Two things happened this week. A friend of mine abruptly lost a close family member. Separately, a colleague lost her 15-year-old cat. During a Zoom meeting with my colleague, her cat made loud noises in another room, and she thought her other pets might be bothering him. After our meeting, she checked on the cat and realized he was in pain and could no longer walk. She took him to the vet right away, and the vet said there was very likely a blood clot. The vet asked my colleague to touch the cat’s back limbs and confirm they were cold—there was no blood circulation.
“[The name of the cat] has lived with me through some of the most difficult moments of my life,” my colleague told me a few days later. She described how the cat was full of energy and often acted like a dog, guiding guests to where the treats were.

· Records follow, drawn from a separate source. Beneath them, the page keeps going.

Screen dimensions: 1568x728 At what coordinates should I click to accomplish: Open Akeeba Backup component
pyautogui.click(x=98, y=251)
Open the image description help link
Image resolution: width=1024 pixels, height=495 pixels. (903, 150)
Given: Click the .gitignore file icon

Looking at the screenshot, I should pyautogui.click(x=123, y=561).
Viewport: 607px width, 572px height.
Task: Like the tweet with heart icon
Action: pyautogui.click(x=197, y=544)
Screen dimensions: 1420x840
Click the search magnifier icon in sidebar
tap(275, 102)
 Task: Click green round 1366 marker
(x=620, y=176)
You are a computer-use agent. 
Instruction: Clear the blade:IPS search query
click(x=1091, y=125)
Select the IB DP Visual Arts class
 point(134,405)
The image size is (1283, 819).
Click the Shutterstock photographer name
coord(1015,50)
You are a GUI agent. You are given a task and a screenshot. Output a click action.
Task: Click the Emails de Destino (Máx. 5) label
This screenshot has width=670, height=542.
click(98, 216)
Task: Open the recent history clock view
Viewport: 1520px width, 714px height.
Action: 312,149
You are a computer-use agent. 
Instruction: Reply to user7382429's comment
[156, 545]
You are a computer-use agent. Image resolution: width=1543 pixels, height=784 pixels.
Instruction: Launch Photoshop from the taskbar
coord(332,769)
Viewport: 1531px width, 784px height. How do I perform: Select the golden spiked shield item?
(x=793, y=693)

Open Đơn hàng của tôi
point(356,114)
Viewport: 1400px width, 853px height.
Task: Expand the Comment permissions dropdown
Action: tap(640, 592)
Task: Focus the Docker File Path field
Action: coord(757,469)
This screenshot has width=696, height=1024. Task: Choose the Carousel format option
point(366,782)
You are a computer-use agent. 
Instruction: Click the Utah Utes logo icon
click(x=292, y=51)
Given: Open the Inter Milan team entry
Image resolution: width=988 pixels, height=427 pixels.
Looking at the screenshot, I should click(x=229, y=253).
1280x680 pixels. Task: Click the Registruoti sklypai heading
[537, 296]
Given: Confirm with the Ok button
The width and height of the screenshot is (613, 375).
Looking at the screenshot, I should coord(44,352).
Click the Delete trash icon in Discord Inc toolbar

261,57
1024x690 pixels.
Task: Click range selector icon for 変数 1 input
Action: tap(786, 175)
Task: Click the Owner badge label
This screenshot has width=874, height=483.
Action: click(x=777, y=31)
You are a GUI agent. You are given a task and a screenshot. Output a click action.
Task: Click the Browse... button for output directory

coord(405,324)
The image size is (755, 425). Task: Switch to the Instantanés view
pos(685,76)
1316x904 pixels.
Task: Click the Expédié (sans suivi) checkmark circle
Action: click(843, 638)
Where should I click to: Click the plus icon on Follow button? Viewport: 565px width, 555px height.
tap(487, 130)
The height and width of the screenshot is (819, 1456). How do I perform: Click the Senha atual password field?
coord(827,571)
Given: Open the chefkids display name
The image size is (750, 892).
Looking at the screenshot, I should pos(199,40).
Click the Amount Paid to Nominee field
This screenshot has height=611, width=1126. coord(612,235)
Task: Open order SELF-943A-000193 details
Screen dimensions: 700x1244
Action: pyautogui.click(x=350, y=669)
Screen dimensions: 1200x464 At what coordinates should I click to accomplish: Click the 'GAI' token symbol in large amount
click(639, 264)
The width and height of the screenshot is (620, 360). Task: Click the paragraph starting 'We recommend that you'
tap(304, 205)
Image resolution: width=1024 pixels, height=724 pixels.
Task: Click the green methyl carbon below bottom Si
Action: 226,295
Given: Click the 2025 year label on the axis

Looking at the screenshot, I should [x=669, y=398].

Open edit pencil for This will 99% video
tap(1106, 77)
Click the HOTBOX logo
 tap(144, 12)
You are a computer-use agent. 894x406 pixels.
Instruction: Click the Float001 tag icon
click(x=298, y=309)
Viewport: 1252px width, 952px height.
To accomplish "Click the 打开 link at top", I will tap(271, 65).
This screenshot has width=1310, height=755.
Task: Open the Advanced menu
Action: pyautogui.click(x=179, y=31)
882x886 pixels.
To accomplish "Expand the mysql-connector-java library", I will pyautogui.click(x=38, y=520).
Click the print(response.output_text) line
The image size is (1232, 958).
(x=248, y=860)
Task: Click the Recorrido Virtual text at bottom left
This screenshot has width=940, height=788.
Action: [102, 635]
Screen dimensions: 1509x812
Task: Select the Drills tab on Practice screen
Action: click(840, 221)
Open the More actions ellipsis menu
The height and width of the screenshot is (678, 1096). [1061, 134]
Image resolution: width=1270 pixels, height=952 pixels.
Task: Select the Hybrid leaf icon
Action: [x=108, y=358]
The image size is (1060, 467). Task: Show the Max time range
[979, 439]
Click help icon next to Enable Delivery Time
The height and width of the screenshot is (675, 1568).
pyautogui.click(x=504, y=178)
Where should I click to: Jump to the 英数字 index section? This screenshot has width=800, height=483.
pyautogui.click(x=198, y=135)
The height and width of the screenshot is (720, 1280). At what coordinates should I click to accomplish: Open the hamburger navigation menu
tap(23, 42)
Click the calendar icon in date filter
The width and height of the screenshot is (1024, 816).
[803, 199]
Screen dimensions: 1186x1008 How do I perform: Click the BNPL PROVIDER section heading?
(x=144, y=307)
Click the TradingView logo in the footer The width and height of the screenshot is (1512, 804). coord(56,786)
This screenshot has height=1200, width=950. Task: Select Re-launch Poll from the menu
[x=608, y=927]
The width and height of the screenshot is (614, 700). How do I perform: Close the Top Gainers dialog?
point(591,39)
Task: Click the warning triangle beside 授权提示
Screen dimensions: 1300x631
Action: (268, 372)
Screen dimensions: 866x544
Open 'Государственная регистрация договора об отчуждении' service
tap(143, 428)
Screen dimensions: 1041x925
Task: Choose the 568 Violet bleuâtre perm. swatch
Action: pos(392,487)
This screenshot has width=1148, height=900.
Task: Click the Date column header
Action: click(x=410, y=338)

This week’s events make me think about probabilities. The probability of a tragedy happening to a given person on a given day is minuscule, like 0.001%. But when a low probability is applied to a large number, say the world’s population, it means a tragedy is happening to some people somewhere every day—most of which we will never know (or, perhaps, care) about. It also means that when applied to a large number of days in our own lives, a loss can hit us when we least expect it.
Losses are always sudden, even if we know they can happen. No one teaches us how to deal with them, so we are often left to cope as best we can. Some losses leave a delicate mark but eventually recede into the background with time. Others change you forever.